A main appeal of participating in the program is the ability to taste food at the end of class, he said. Patients like the immediate feedback of determining whether it’s a vegetable they like and would consider including in their diet.
“Being able to show them that you can add vegetables into things — you can season them, you can make them taste better than what they seem — is very cool, and [so is] seeing them get excited about it,” said Brooke Gillespie, a senior at ECU who helped with recipe development last year and is now serving as program coordinator.
Last year, after taste testing, Sastre said kale — participants’ least familiar vegetable — turned out to be their favorite.
In addition to exposing patients to new foods, Fresh Start is making an intentional effort to tailor some recipes and educational materials to the cultural preferences of its Latino patients. For example, a handout on how much sugar is in drinks will include Mexican sodas and juices found in a typical Latino store.
Additionally, there’s been positive feedback about health coaching.
Sarah Elliott, a junior studying nutrition at ECU, served as a health coach last year, engaging in weekly phone calls with two patients.
On the calls, she helped patients set physical activity and diet goals and checked in on their progress. For example, one of her patients started out drinking three regular soft drinks a day, but she slowly cut the number and switched to diet soft drinks by the end of the program.
“Patients shared that that kind of one-on-one, consistent support was something they hadn’t received before, and that was the piece that helped them stay motivated and stay on their goals,” Elliott said. “Behavior change is really hard without that — someone holding you accountable and checking in and doing it in a compassionate way.”
By the end of the monthslong Fresh Start program, progression is noticeable in patients.
Sastre recalls one patient with consistently elevated blood sugar who was starting to lose his eyesight at the beginning of the program. By the end, he expressed how much better he could see — a result of the diet changes he implemented from the program.
Where Fresh Start produce comes from
Fresh Start’s food prescription program relies on donated, un-sold local produce. This is possible through Fresh Start’s partnership with the Society of St. Andrew, an organization that works with farmers to collect fresh produce they are unable to sell and then distribute it to groups in the community that help people who are food insecure.
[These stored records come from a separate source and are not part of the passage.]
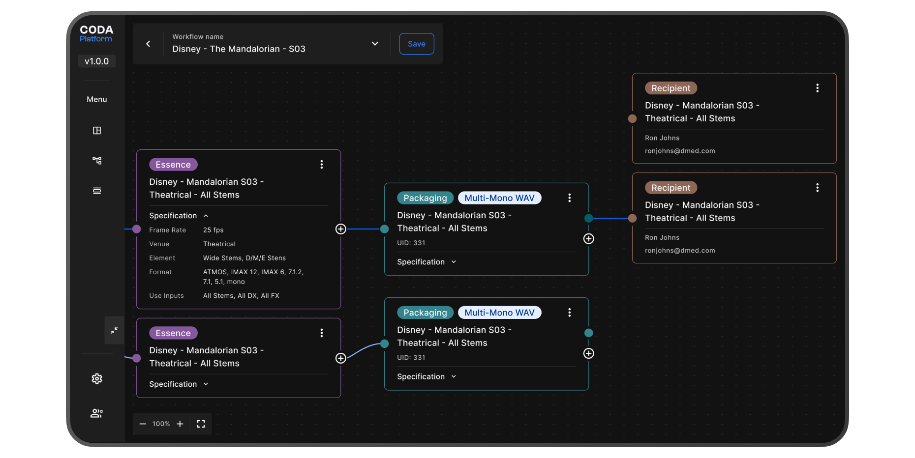Image resolution: width=915 pixels, height=458 pixels.
Task: Open the Workflow name dropdown
Action: point(375,44)
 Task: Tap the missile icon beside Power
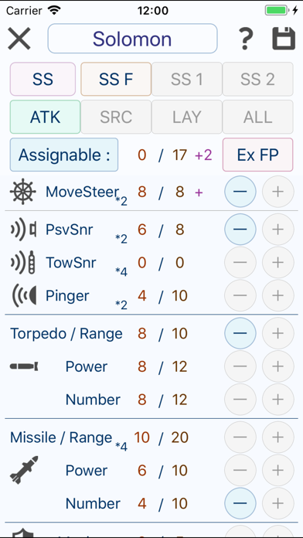click(24, 470)
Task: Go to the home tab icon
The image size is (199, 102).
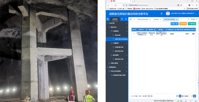Action: tap(131, 19)
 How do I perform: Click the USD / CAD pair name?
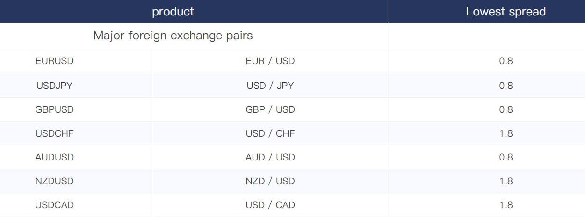tap(270, 205)
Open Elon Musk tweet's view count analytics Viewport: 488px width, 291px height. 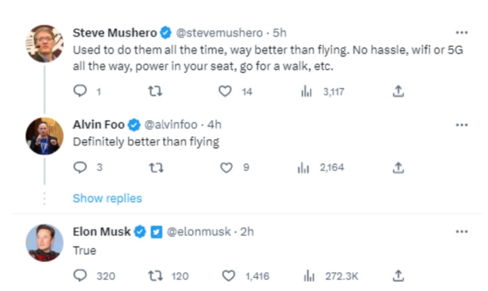pyautogui.click(x=308, y=275)
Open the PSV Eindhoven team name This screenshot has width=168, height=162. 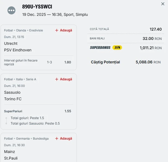[18, 50]
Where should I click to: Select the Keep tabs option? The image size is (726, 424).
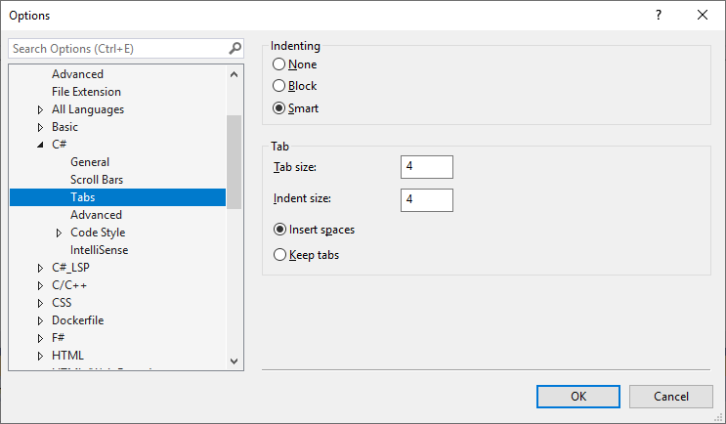click(280, 255)
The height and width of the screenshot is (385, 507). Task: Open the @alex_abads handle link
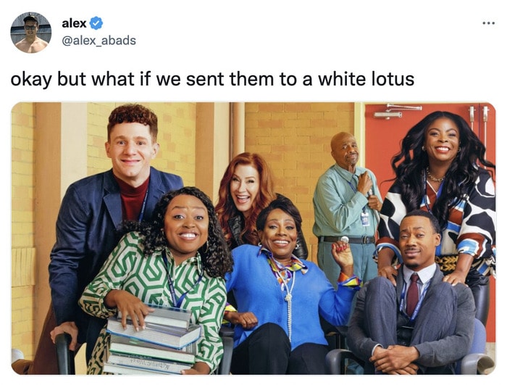pos(99,41)
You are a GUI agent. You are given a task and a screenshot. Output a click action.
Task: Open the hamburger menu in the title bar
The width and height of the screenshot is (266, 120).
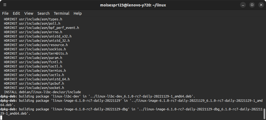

Michael Binger, regional director for North Carolina and South Carolina at the Society of St. Andrew, said when he gets a call from a farmer donating produce in Eastern North Carolina, he calls Fresh Start, which sends volunteers to harvest the fields. Most of the produce is sourced from 10 farms and then transported and distributed to patients during the next group class.
He said farmers receive a national farm tax credit for food donations — roughly half the fair market value.
Fresh Start recovered more than 2,000 pounds of produce last year from North Carolina fields. The Society of St. Andrew will connect Fresh Start with more produce this year to accommodate the increased patient volume, and Binger said obtaining the larger amount of food won’t be a problem.
Binger said there’s an abundance of healthy, edible food that never makes it out of the fields every year. The issue is often getting produce from where it is to the people who need it.